Look at the woman. Her witness is grace for us this day. She persists. She insists. Even Martin Luther recognizes that measure of grace in her persistence. He understood that, “she had heard and embraced concerning him, and never gave up… she still firmly believes his goodness is yet concealed in his answer.” She firmly believes in Jesus as the one whose very life is lived amongst the poor, the broken, the sinners and the hungry. She insists that Jesus heal her daughter from the unclean spirit, recognize her dignity as a mother, as a believer. She insists on God’s promised word of restoration behind the incongruity of this encounter with Jesus.

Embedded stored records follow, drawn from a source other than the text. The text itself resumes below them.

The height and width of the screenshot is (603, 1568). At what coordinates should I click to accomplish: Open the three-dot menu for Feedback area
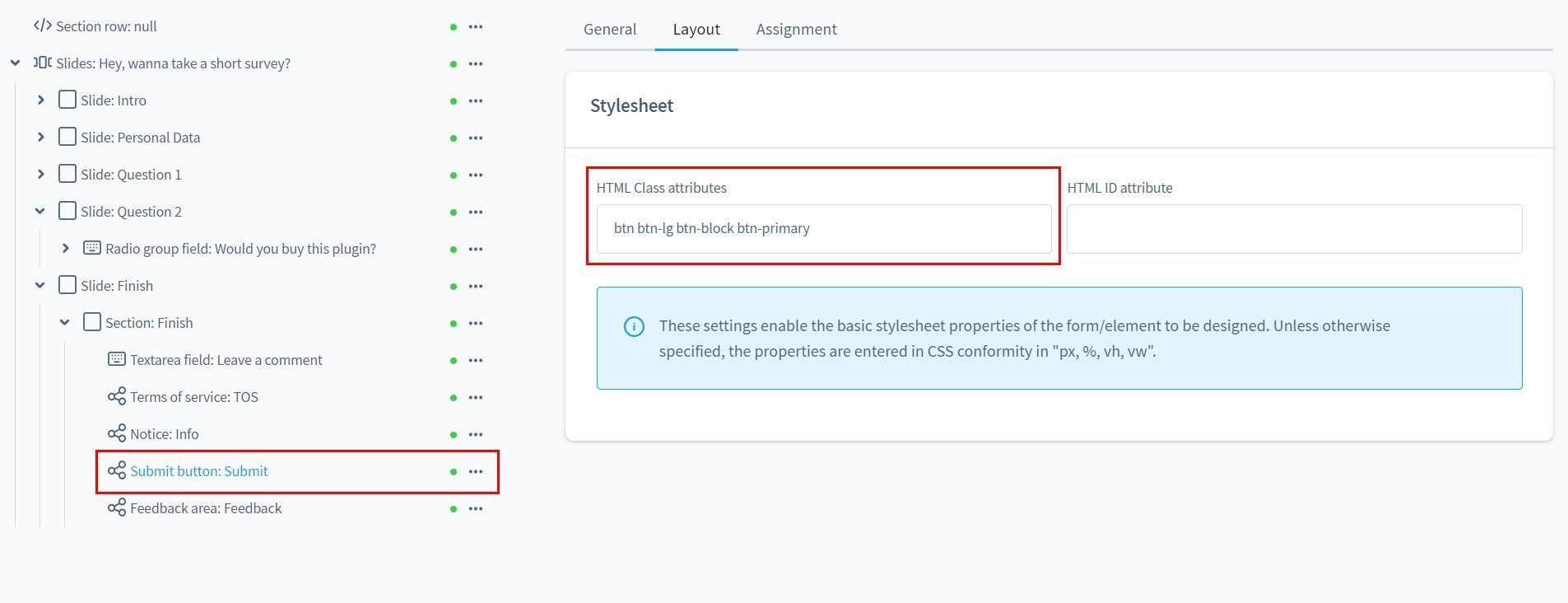(476, 509)
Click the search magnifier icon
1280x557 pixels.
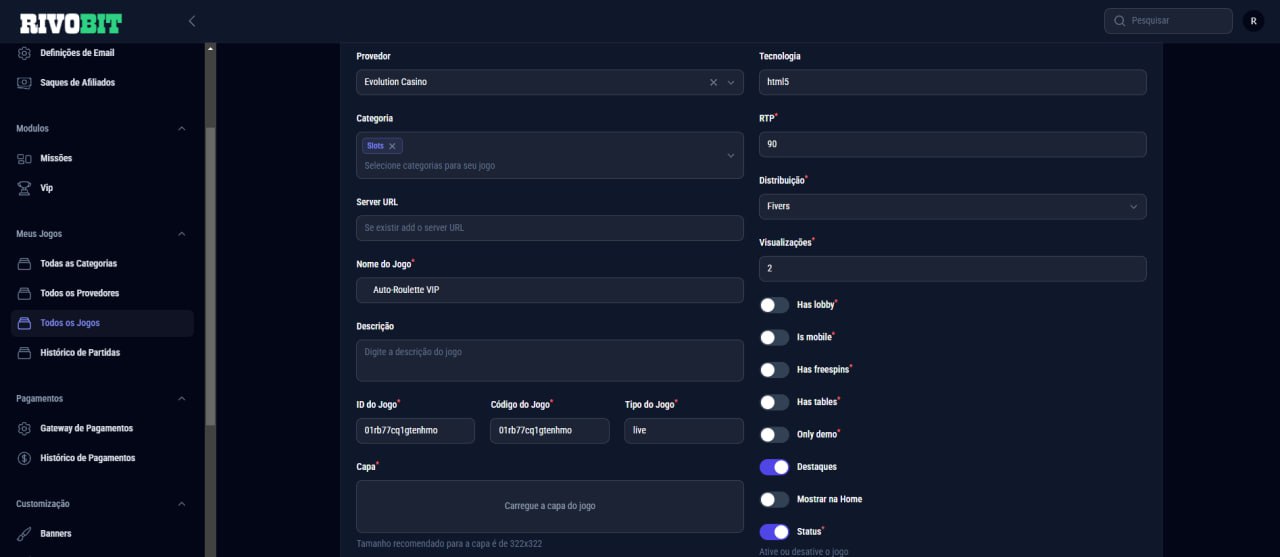(x=1120, y=21)
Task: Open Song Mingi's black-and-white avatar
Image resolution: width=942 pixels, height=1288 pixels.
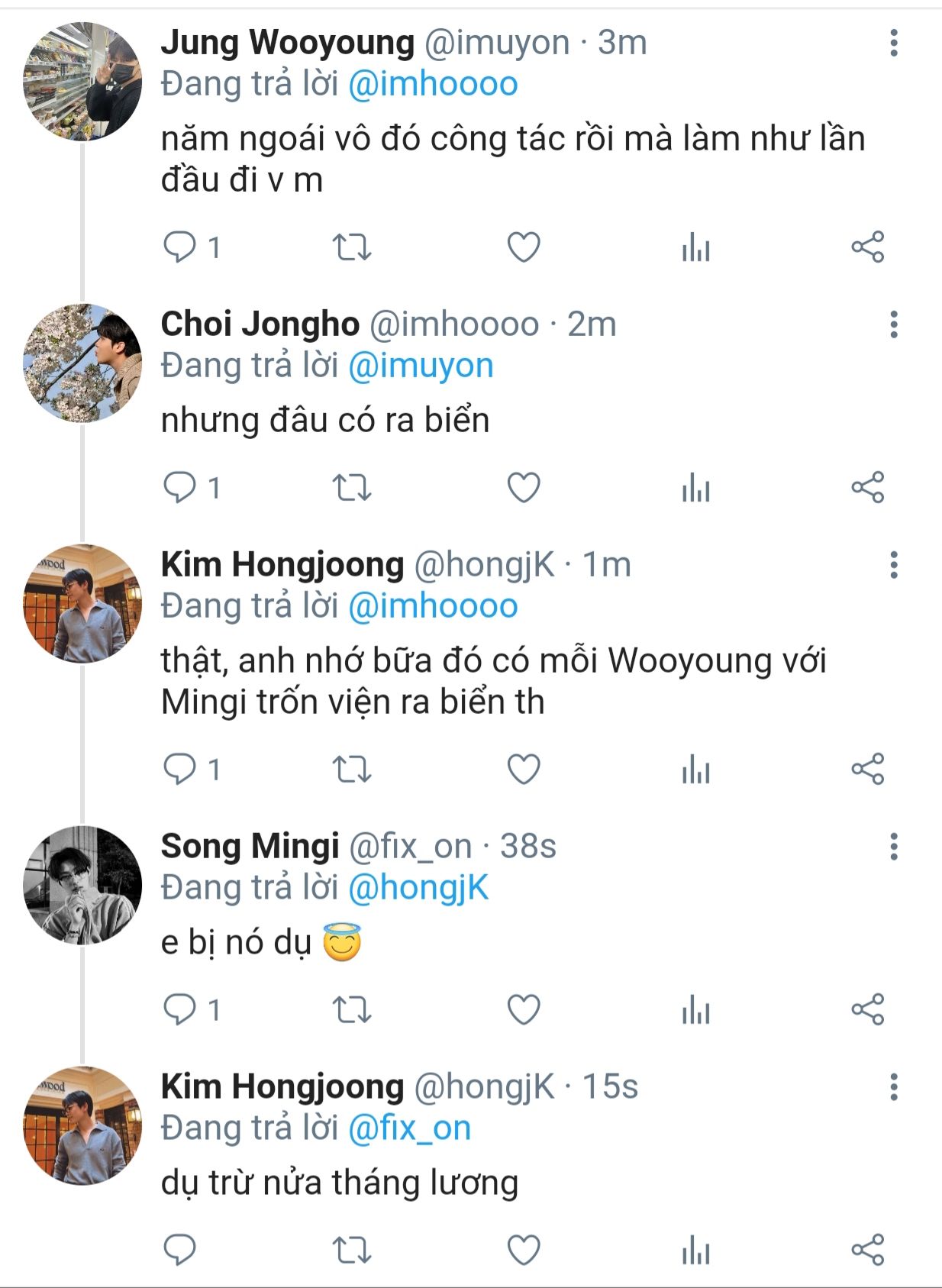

She is saying, “Yes Jesus but even folks like myself who are outside the people of God and who feel the weight of injustice, sin, pain, and grief feed upon the goodness of the Lord. You are God’s grace and mercy. You are our salvation. Only say the word and we shall be healed.” What faith in God’s grace! What a struggle to hope beyond all hope. Jesus speaks to her a word of grace. “For saying that, you may go-the demon has left your daughter.” His word of grace is food indeed. Food for the journey to feed others. To persist and to insist on God’s grace. To persist and insist in the dignity of women and the least of these. “Lord, may we go but not before we eat of heavenly food, the precious body and blood of your Son, Jesus, our Savior and Lord.” Amen.